Concerns about the ice aside, looking with modern eyes at children congregating on Mill’s Cove during an epidemic, we might applaud Mrs. Mills’ attempt to encourage social distancing. Perhaps she was ahead of her time.

Why was Mrs. Mills so very worried about scarlet fever? How bad was it?

Scarlet fever was a particular menace to young people; it was a leading cause of child mortality in the late 19th and early 20th centuries. The development of penicillin in the 1940s finally provided a successful treatment, although a recent spike in cases suggests that a penicillin-resistant strain threatens a comeback.

Complications from scarlet fever include rheumatic fever (an inflammatory disease that can affect the heart, joints, skin, and brain), strep throat, pneumonia, meningitis, kidney damage, and sepsis. In an 1858 epidemic, when Mrs. Mills was three years old, it killed more than 2,000 people; 95% of them were children.

If we aren’t as familiar with scarlet fever as our ancestors, it’s nonetheless still a part of our literary culture. The famous novel (and subject of recent movie versions in 1994 and 2019) Little Women features Beth March, who dies from scarlet fever (as did author Louisa May Alcott’s sister Lizzie). And many of us will remember that in the children’s classic The Velveteen Rabbit, the beloved stuffed rabbit…and all the little boy’s books…must be burned when he recovers from scarlet fever.


Here our story comes full circle, as we see clearly why Mrs. Mills advocated burning schoolbooks. She was not motivated by revenge, but by the desire to prevent the spread of the disease. As a wealthy village patron, she surely planned to replace the books with new ones.

And finally, one last telling point about Mrs. Mills’ fears of scarlet fever: a Mills descendant told Staatsburgh staff that Mrs.
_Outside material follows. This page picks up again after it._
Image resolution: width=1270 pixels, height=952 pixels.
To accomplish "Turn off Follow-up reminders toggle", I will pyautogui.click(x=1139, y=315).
Mills herself had scarlet fever as a child.

Turning back to the ice-skating controversy, our readers doubtlessly want to know the outcome. Was there a confrontation on Mills Cove on the following Saturday? Did the townspeople appeal to the courts? Were the schoolbooks burned? Alas, we have no further information in our archives. Our tale awaits a dedicated researcher who will find out how the story ended.


1 comment:

  1. It is always such a disappointment when looking at the 'good old days' we add in a dose of reality.